Według Żmijewskiego całkowita otwartość aukcji stanowi istotny problem.
_ Mogą w niej uczestniczyć wszyscy, nie tylko elektrownie i fabryki, ale również fundusze venture capital i ostre fundusze inwestycyjne. Co oznacza możliwość ogromnych spekulacji i stanowi istotny problem _ - uważa ekspert.
W perspektywie długoterminowej, zgodnie z przytaczanymi przez Żmijewskiego wyliczeniami "Raportu 2030" dla Polskiego Komitetu Energii Elektrycznej, skutki polityki klimatycznej UE będą dla Polski kosztowne.

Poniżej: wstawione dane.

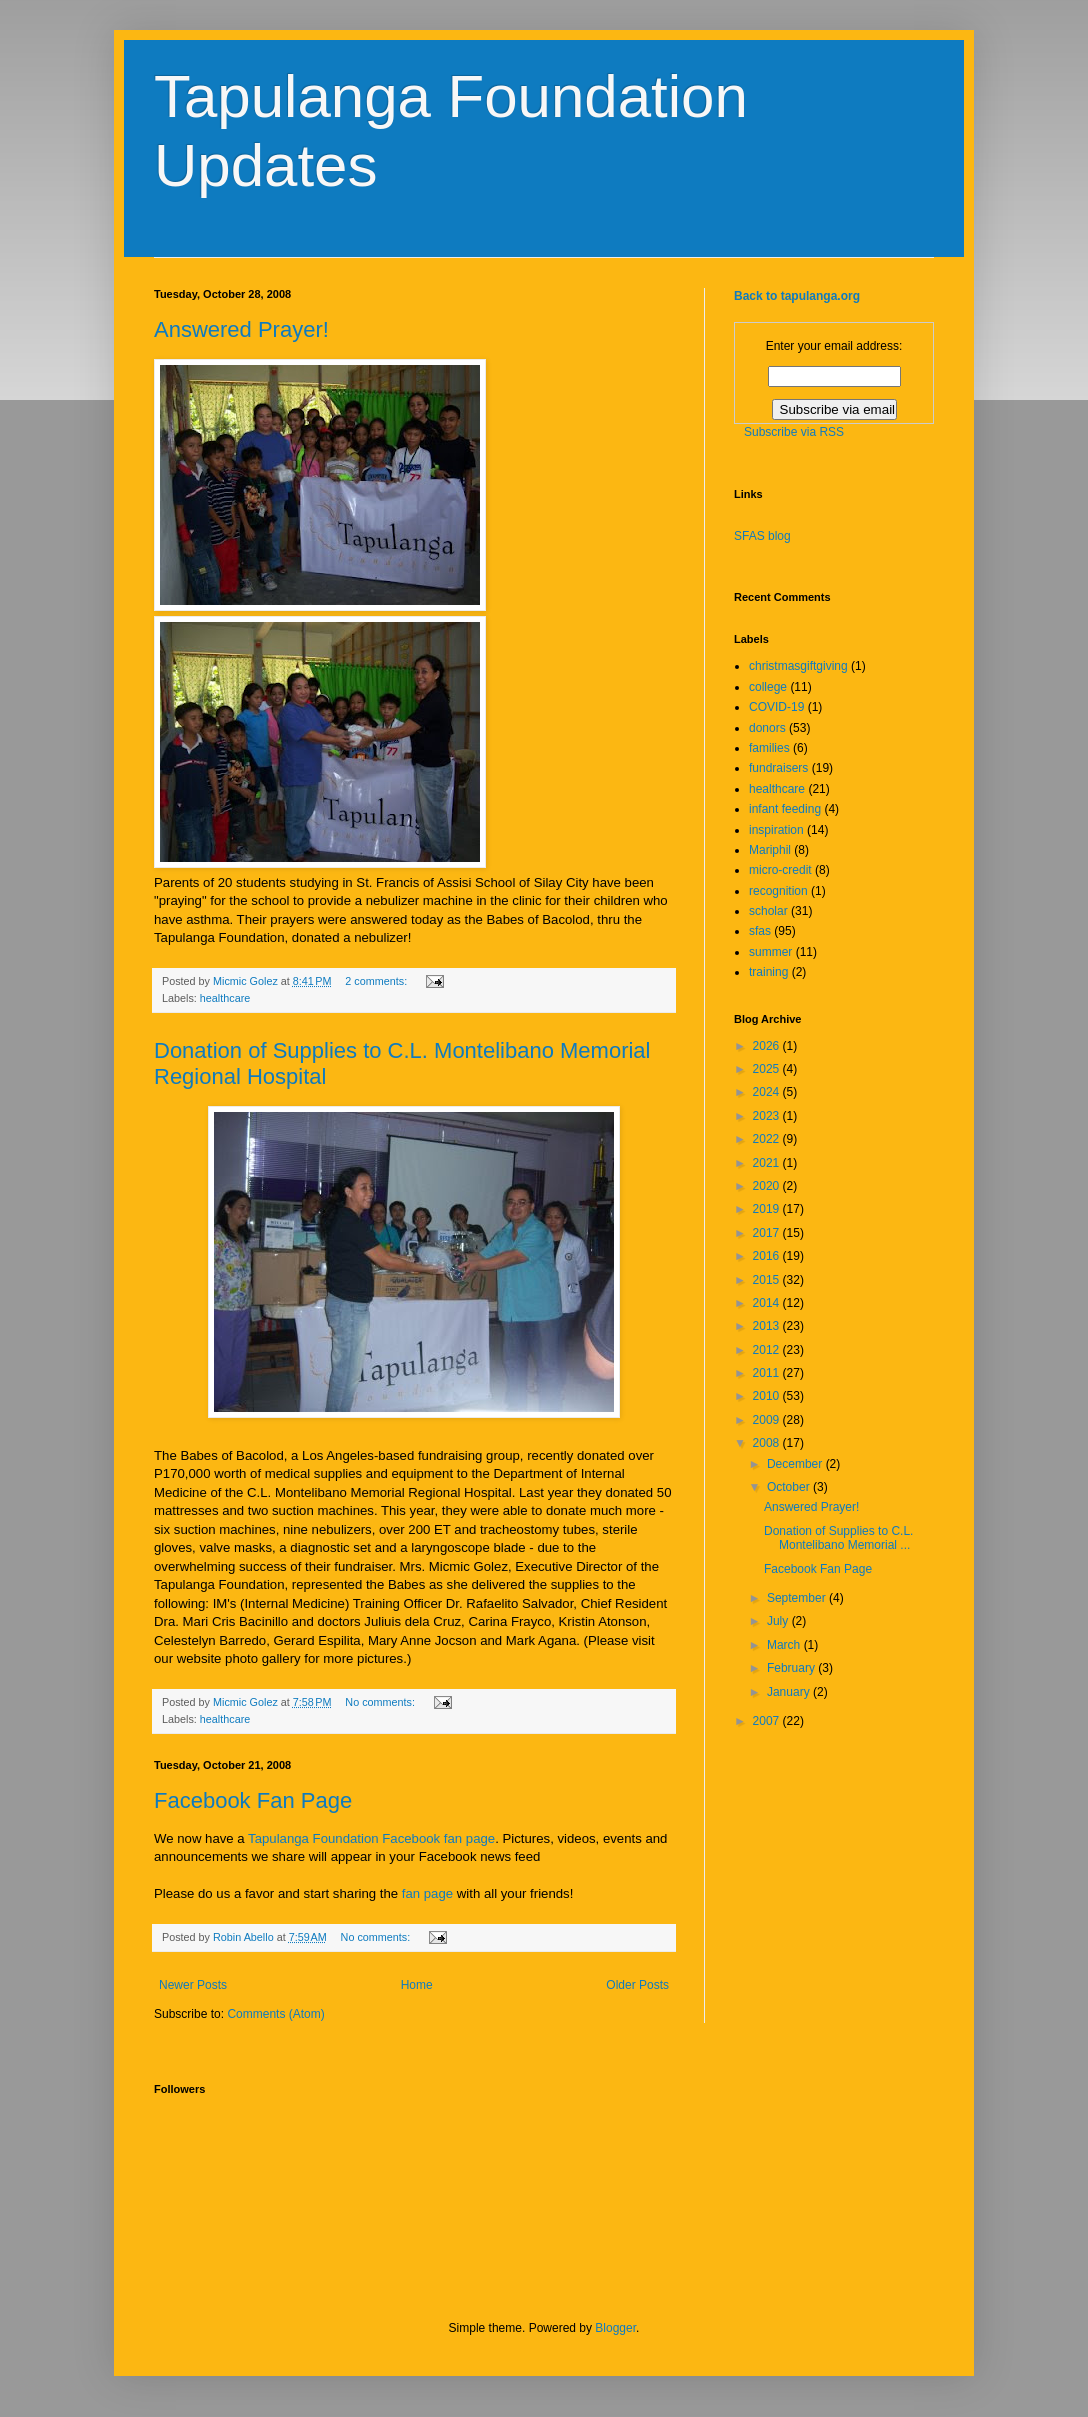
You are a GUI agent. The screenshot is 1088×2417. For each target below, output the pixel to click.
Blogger (615, 2328)
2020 (768, 1186)
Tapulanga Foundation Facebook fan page (371, 1838)
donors (767, 728)
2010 (768, 1396)
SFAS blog (762, 536)
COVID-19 (776, 707)
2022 (768, 1139)
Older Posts (637, 1985)
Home (417, 1985)
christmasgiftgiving (798, 666)
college (768, 687)
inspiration (776, 830)
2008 (768, 1443)
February (792, 1668)
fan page (427, 1893)
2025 (768, 1069)
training (768, 972)
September (798, 1598)
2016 (768, 1256)
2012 (768, 1350)
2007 (768, 1721)
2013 (768, 1326)
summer (770, 952)
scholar (768, 911)
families (769, 748)
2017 (768, 1233)
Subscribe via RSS (794, 432)
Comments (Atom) (275, 2014)
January (790, 1692)
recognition (778, 891)
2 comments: (377, 981)
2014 (768, 1303)
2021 (768, 1163)
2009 (768, 1420)
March (785, 1645)
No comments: (381, 1702)
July (779, 1621)
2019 (768, 1209)
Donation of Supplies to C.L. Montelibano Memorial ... (838, 1538)
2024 (768, 1092)
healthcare (225, 998)
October (790, 1487)
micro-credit (780, 870)
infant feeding (785, 809)
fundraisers (778, 768)
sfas (760, 931)
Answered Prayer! (241, 329)
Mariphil (770, 850)
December (796, 1464)
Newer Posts (193, 1985)
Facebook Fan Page (253, 1800)
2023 (768, 1116)
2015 (768, 1280)
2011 (768, 1373)
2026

_ Będzie to nas kosztować (...) utratę PKB w wysokości 154 mld zł rocznie od 2020 roku do 503 mld zł rocznie w 2030 roku. Wzrost kosztów energii w budżetach gospodarstw domowych z obecnego poziomu 11 proc. do ponad 14 proc. w latach 2020-2030. Wyliczenia te są robione przy założeniu, że cena tony CO2 będzie na poziomie 39 euro co jest mało prawdopodobne, bo będzie wyższa _ - powiedział.
_ Przy liczbie ok. 11 mln gospodarstw domowych w kraju dołożenie +ekologicznego podatku dymnego+ w wysokości 75 zł miesięcznie odbędzie się bez kosztów poboru tego podatku _ - dodał.
Uczestniczący w debacie Olaf Kopczyński, główny negocjator ds. CO2, podkreśla, że rozmowy w sprawie systemu podziału uprawnień są nadal prowadzone.
_ Negocjacje nadal trwają i nie jesteśmy ich biernymi obserwatorami. Polska nie jest przeciwna pakietowi energetyczno - klimatycznemu. Jednak musi on być zrównoważony, sprawiedliwy społecznie i nie obciążający kosztami gospodarstw domowych oraz przemysłu _- powiedział.